This is what I understood, at least. Things are quite complicated!



A pragmatic interpretation of this is to:

* subclass or compose String whenever possible. (Id, Name, Address, AddressLine1)

* subclass or compose Number/Matrix types whenever possible (e.g. Users, Packages, Widgets)

* Use immutable collections (e.g. Google Guava library in Java)

I have built very powerful software with small teams using these principles.

At scale, your day to day programming becomes easy as the compiler is doing all the error checking.

It is also very slow to program this way. You write A LOT of boilerplate, and there's only so many code-generation libraries you can throw at it before it becomes a pain to setup your IDE.

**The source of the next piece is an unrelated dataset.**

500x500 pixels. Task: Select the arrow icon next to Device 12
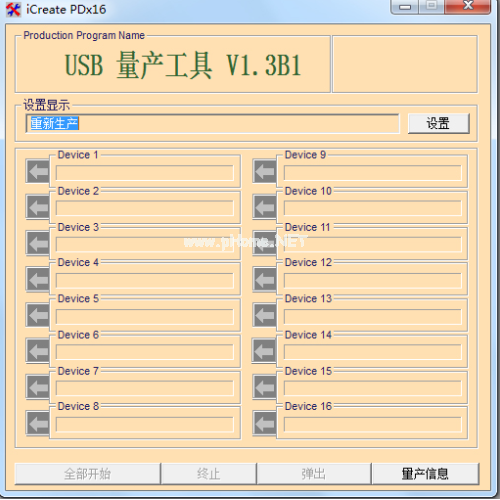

But it is worthwhile for complex applications. We did not have bugs.


Ghost of Departed proofs provides a fairly trivial way to generate proofs from arbitrary code and track them in the type system. See this article for example: https://ocharles.org.uk/blog/posts/2019-08-09-who-authorized...

This post shows a simple "positive" assertions, without any combinatorial logic associated with the proofs. But this is similar to programming by contracts.


> Using this programming style requires a rather powerful type system, if you want to go past the simple examples the author shows and encode more complex validity conditions.

You need a strong type system if you want to encode complex constraints at compile time, but you can still encode a surprising number of conditions in weaker type systems. And if you can't enforce a constraint you care about at compile time, capturing that constraint in an ADT using sum types and runtime assertions can still provide a lot of value to anyone reading or maintaining your code.

This sort of style requires a lot more diligence and verbosity than the same code in Haskell would, but I think dynamically typed programs can make a lot more use of their type system than they usually do.

At the very least, humans can try to pick up the slack where a compiler is insufficient, and while designing your data model in Ruby as if it were in Haskell may not help the interpreter at all, it can give the programmer a lot more context about how the code is intended to work, and what assumptions it is making about its data.


I think it's a pragmatic style even with languages with much less powerful type systems. You might have to do more of the work yourself -- manually creating types, for example -- but the principle is good.

I think it's advice you don't have to go all in on -- you get benefits even if you use it just a little.